- Leaders: Seyyid Yılmaz Neccaroğlu (Supervisor); Şehbaz Yılmaz Neccaroğlu (Commander); Fatih Yıldın (Field commander);
- Spokesperson: Seyyid Ali al-Husseini
- Dates active: 2014–present
- Country: Iraq
- Allegiance: Iraq
- Groups: Badr Organization (16th Brigade) Bashir Regiment; Sayyid al-Shuhada; ; 52nd Brigade Taza Regiment; ; 92nd Brigade Talafar Regiment; ; Brigade of Imam Hussein;
- Active regions: Iraq Saladin Governorate; Kirkuk Governorate; Nineveh Governorate; Al Anbar Governorate; ;
- Size: 30,000 (2016)
- Part of: Popular Mobilization Forces

= Turkmen Brigades (Popular Mobilization Forces) =

Armed group operating in Iraq

The Turkmen Brigades are a group of Iraqi Turkmen-majority paramilitary formations within the Popular Mobilization Forces (PMF), established in 2014 during the conflict with the Islamic State.

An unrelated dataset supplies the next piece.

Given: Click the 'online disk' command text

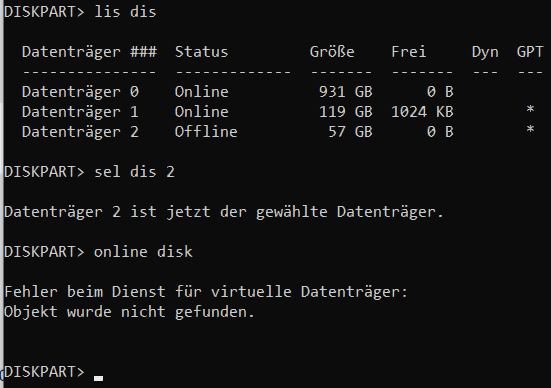Looking at the screenshot, I should 143,252.
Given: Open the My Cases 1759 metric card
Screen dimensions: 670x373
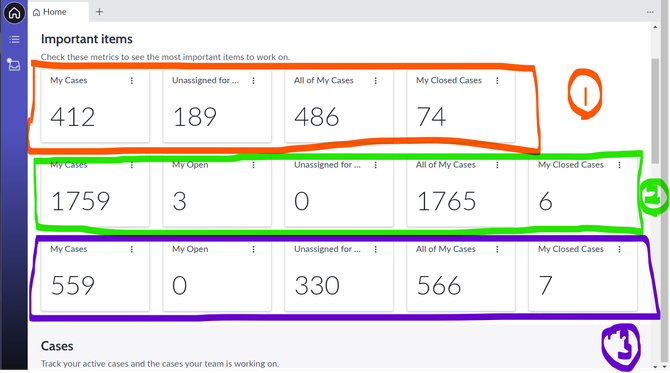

The group's commander, Sayyed Yilmaz Najar, rejected proposals for a unified Turkmen militia from the Pro-Turkey group, the Iraqi Turkmen Front. Najar cited his reason for rejecting the proposal as his group having both Shia and Sunni Turkmen, whereas the Iraqi Turkmen Front is exclusively Sunni.

On 25 September 2016 the 16th Brigade announced that the militias would participate in the Hawija Offensive.